• [What to work on]: Please return the lines below verbatim, beginning at the one that has "Task: Expand the empty Kategoria dropdown" and stopping after the one that has "Image resolution: width=1919", and add no other lines.

(Stored items from a collection)

####

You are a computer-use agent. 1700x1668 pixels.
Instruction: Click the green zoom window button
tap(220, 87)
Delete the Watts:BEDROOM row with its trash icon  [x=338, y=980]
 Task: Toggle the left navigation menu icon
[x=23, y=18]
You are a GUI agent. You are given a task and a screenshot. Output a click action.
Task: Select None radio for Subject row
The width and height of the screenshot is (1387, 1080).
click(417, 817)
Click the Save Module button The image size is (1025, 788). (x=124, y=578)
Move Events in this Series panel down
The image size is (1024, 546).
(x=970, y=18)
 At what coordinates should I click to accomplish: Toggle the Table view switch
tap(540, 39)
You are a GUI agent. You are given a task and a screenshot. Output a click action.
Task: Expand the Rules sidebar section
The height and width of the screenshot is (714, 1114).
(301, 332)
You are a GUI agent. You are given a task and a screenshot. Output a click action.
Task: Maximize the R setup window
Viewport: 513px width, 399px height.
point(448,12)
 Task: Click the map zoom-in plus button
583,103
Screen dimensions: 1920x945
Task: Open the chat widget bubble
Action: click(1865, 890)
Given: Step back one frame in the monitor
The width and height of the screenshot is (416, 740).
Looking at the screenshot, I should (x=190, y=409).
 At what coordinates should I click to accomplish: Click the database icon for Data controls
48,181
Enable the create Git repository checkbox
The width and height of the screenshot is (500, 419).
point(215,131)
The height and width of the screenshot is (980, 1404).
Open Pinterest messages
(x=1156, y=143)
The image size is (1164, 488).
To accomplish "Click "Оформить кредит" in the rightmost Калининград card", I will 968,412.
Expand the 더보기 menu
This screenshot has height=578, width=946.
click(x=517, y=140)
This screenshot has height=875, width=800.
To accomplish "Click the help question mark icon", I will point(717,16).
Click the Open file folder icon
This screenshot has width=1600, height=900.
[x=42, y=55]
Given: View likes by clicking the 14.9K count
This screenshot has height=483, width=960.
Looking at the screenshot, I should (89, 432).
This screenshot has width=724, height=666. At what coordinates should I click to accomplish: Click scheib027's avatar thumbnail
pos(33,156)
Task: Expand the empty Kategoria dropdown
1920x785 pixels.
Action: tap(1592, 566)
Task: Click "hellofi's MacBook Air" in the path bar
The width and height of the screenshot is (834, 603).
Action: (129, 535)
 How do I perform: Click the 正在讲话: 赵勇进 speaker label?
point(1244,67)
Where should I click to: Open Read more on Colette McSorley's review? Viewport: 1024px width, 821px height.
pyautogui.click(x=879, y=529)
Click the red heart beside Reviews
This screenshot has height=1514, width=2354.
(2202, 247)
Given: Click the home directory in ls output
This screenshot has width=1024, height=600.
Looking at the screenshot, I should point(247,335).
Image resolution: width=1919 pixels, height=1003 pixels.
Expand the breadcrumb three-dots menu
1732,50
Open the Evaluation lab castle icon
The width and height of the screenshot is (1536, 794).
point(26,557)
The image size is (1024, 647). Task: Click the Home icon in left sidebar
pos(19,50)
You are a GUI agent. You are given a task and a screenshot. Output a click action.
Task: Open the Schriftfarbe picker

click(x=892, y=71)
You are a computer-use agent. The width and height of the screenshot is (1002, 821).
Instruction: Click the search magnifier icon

####

• [Answer space]:
Task: Expand the empty Kategoria dropdown
1920x785 pixels.
Action: tap(1592, 566)
Task: Click "hellofi's MacBook Air" in the path bar
The width and height of the screenshot is (834, 603).
Action: (129, 535)
 How do I perform: Click the 正在讲话: 赵勇进 speaker label?
point(1244,67)
Where should I click to: Open Read more on Colette McSorley's review? Viewport: 1024px width, 821px height.
pyautogui.click(x=879, y=529)
Click the red heart beside Reviews
This screenshot has height=1514, width=2354.
(2202, 247)
Given: Click the home directory in ls output
This screenshot has width=1024, height=600.
Looking at the screenshot, I should point(247,335).
Image resolution: width=1919 pixels, height=1003 pixels.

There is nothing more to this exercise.